[start]

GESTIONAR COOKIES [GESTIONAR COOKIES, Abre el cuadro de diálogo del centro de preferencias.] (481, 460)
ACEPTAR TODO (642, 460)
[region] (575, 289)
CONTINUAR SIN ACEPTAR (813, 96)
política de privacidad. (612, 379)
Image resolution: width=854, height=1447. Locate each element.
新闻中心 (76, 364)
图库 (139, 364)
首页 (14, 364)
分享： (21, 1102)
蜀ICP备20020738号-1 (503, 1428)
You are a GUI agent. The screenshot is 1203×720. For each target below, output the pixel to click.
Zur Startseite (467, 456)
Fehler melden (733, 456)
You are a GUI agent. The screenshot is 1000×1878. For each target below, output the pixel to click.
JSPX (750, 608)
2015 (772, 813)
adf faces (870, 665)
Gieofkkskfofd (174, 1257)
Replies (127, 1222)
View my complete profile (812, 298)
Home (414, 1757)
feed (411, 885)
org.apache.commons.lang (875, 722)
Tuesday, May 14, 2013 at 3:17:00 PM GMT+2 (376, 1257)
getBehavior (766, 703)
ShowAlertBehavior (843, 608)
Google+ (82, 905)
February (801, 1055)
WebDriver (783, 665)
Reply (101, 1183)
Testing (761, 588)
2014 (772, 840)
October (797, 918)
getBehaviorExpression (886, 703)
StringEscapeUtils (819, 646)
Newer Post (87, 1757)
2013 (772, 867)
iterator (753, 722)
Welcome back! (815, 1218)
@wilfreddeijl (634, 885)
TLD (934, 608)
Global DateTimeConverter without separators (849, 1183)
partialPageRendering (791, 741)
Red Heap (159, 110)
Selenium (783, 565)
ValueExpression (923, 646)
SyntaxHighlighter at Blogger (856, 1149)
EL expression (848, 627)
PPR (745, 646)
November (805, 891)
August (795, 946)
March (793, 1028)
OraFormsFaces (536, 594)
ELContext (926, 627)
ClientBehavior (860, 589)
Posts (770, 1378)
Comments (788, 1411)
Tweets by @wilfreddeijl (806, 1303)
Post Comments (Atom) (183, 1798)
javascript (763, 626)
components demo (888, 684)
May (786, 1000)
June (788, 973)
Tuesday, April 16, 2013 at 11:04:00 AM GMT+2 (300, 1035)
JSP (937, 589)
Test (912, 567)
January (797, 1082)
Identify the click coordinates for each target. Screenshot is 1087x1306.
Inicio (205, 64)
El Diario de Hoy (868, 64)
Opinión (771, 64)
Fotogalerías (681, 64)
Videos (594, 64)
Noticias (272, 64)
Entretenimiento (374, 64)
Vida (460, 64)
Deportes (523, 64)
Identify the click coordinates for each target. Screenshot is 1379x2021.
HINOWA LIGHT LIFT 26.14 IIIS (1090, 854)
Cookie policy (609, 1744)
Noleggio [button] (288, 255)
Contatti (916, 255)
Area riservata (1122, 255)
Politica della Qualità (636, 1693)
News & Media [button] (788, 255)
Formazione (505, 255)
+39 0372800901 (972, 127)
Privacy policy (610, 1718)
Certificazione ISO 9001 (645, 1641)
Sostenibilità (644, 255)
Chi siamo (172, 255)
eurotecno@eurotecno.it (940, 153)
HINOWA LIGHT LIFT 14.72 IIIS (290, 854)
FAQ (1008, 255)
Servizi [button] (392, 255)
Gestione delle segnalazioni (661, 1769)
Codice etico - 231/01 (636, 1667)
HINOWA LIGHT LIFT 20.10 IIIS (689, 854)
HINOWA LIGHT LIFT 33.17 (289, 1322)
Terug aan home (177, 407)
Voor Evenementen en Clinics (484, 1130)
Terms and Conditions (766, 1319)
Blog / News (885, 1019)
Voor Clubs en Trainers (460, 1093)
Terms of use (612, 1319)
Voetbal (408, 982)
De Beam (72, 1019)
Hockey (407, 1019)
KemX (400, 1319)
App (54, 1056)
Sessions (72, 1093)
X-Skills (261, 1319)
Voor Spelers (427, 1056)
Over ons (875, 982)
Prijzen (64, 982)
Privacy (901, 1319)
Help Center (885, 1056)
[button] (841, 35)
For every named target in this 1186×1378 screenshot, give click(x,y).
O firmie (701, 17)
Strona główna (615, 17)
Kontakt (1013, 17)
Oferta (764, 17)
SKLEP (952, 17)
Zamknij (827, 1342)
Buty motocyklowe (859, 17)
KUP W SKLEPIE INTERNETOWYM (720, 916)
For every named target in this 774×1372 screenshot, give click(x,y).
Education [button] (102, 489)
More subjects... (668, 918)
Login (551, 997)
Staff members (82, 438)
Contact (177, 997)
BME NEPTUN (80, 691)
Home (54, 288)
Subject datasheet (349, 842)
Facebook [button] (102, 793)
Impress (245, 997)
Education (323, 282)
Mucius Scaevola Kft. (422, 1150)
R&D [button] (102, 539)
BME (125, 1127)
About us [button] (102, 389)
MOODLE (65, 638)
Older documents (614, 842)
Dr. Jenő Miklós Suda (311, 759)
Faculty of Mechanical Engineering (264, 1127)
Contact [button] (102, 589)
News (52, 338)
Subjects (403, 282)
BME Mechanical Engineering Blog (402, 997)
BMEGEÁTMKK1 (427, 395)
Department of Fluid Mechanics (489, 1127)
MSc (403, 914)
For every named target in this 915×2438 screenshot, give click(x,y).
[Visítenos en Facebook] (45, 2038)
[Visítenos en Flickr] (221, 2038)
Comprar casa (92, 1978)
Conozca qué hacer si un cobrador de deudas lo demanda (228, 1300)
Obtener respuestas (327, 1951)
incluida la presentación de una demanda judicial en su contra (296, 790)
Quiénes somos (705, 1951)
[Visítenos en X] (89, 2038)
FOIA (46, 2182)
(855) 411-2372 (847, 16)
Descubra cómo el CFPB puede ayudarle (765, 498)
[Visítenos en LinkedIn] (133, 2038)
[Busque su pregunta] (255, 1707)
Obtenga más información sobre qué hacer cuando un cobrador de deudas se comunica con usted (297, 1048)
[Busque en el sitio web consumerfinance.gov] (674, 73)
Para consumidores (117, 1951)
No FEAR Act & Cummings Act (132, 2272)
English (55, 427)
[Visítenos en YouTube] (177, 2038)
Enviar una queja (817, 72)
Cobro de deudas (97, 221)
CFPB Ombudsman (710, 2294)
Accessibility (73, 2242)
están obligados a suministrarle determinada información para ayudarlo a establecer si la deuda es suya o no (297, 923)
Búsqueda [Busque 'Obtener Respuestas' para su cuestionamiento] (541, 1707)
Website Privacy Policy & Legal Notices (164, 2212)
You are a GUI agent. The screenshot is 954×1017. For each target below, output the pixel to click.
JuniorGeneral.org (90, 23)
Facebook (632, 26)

[end]

(Given request) Rescale the listing above, starting at the line containing "javascript (763, 626)" and ending at the line containing "[button] (841, 35)". Write out every line in that span, including lines without answers, and multiply each coordinate in the answers by 2, rounding to whole numbers with halves rounded up.

(Reply)
javascript (1526, 1252)
components demo (1776, 1368)
May (1572, 2000)
June (1576, 1946)
Tuesday, April 16, 2013 at 11:04:00 AM GMT+2 (600, 2070)
JSP (1874, 1178)
Test (1824, 1134)
January (1594, 2164)
Identify the click coordinates for each target. Screenshot is 1087x1306.
Inicio (410, 128)
El Diario de Hoy (1736, 128)
Opinión (1542, 128)
Fotogalerías (1362, 128)
Videos (1188, 128)
Noticias (544, 128)
Entretenimiento (748, 128)
Vida (920, 128)
Deportes (1046, 128)
Identify the click coordinates for each target. Screenshot is 1379x2021.
HINOWA LIGHT LIFT 26.14 IIIS (2180, 1708)
Cookie policy (1218, 3488)
Noleggio [button] (576, 510)
Contatti (1832, 510)
Area riservata (2244, 510)
Politica della Qualità (1272, 3386)
News & Media [button] (1576, 510)
Formazione (1010, 510)
+39 0372800901 (1944, 254)
Privacy policy (1220, 3436)
Certificazione ISO 9001 (1290, 3282)
Sostenibilità (1288, 510)
Chi siamo (344, 510)
eurotecno@eurotecno.it (1880, 306)
HINOWA LIGHT LIFT 14.72 IIIS (580, 1708)
FAQ (2016, 510)
Servizi [button] (784, 510)
Gestione delle segnalazioni (1322, 3538)
Codice etico - 231/01 (1272, 3334)
HINOWA LIGHT LIFT 20.10 IIIS (1378, 1708)
HINOWA LIGHT LIFT 33.17 (578, 2644)
Terug aan home (354, 814)
Voor Evenementen en Clinics (968, 2260)
Terms and Conditions (1532, 2638)
Blog / News (1770, 2038)
Voor Clubs en Trainers (920, 2186)
Terms of use (1224, 2638)
Voetbal (816, 1964)
De Beam (144, 2038)
Hockey (814, 2038)
KemX (800, 2638)
App (108, 2112)
Sessions (144, 2186)
X-Skills (522, 2638)
Voor Spelers (854, 2112)
Over ons (1750, 1964)
Prijzen (128, 1964)
Privacy (1802, 2638)
Help Center (1770, 2112)
[button] (1682, 70)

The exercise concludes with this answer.